The 12th Division() was created in February 1949 under the Regulation of the Redesignations of All Organizations and Units of the Army, issued by Central Military Commission on November 1, 1948, basing on 3rd Security Brigade, 4th Column of Northwestern Field Army. Its origin could be trace to 4th Security Brigade of Shanganning-Jinsui Coalition Military Region formed in May 1948.

The division was a part of PLA 4th Corps, under the flag of 12th Division it took part in the Chinese Civil War, mainly with security missions. The division was composed of 34th, 35th and 36th Infantry Regiments.

In December 1950, the division was transferred to Railway Public Security Force's control and reorganized as 20th Public Security Division(). The division was then composed of:
- 58th Public Security Regiment (former 34th Infantry);
- 59th Public Security Regiment (former 35th Infantry);
- 60th Public Security Regiment (former 36th Infantry).

From February 1951 the division stationed in Zhengzhou, Henan.
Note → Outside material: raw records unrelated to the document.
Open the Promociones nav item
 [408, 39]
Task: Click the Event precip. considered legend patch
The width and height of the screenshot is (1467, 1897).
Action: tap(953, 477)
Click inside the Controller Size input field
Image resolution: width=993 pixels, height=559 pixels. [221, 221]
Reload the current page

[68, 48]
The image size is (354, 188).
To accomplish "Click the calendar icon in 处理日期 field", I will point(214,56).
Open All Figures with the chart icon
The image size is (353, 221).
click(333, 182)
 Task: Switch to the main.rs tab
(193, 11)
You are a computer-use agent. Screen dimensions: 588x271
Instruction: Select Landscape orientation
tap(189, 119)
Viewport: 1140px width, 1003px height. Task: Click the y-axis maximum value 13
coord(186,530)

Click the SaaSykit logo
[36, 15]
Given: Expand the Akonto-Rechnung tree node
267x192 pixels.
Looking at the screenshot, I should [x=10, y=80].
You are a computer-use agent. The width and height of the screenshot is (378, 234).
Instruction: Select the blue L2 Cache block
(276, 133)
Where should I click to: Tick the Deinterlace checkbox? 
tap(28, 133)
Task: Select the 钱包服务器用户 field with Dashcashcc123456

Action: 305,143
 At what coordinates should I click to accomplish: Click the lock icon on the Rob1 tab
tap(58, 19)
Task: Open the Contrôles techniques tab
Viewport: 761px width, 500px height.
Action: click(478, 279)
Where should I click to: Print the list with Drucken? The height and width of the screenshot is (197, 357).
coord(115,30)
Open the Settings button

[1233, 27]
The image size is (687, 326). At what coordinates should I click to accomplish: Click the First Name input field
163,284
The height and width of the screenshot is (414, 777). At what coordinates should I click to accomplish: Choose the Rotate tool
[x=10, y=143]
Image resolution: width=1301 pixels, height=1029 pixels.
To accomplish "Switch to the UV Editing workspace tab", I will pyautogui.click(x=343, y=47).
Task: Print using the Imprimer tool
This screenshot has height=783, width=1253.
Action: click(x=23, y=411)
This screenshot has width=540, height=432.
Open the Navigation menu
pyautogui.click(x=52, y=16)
In January 1955, following the inactivation of Railway Public Security Force Command, the division was put under direct control by Public Security Force Command and renamed as 3rd Interior Guard Division() of the People's Liberation Army Public Security Force. The division was then composed of:
- 8th Interior Guard Regiment;
- 9th Interior Guard Regiment;
- 10th Interior Guard Regiment;
- 11th Interior Guard Regiment.

In January 1957, following the dissolution of the Public Security Force and the creation of Public Security Troops, the division was renamed as 3rd Public Security Interior Guard Division(). All its regiments maintained.

In September 1957 the division was transferred to Security Department of General Staff Department's control.

In December 1958 the division was demobilized and transferred to local public security branches. In January 1959 the division was formally inactivated.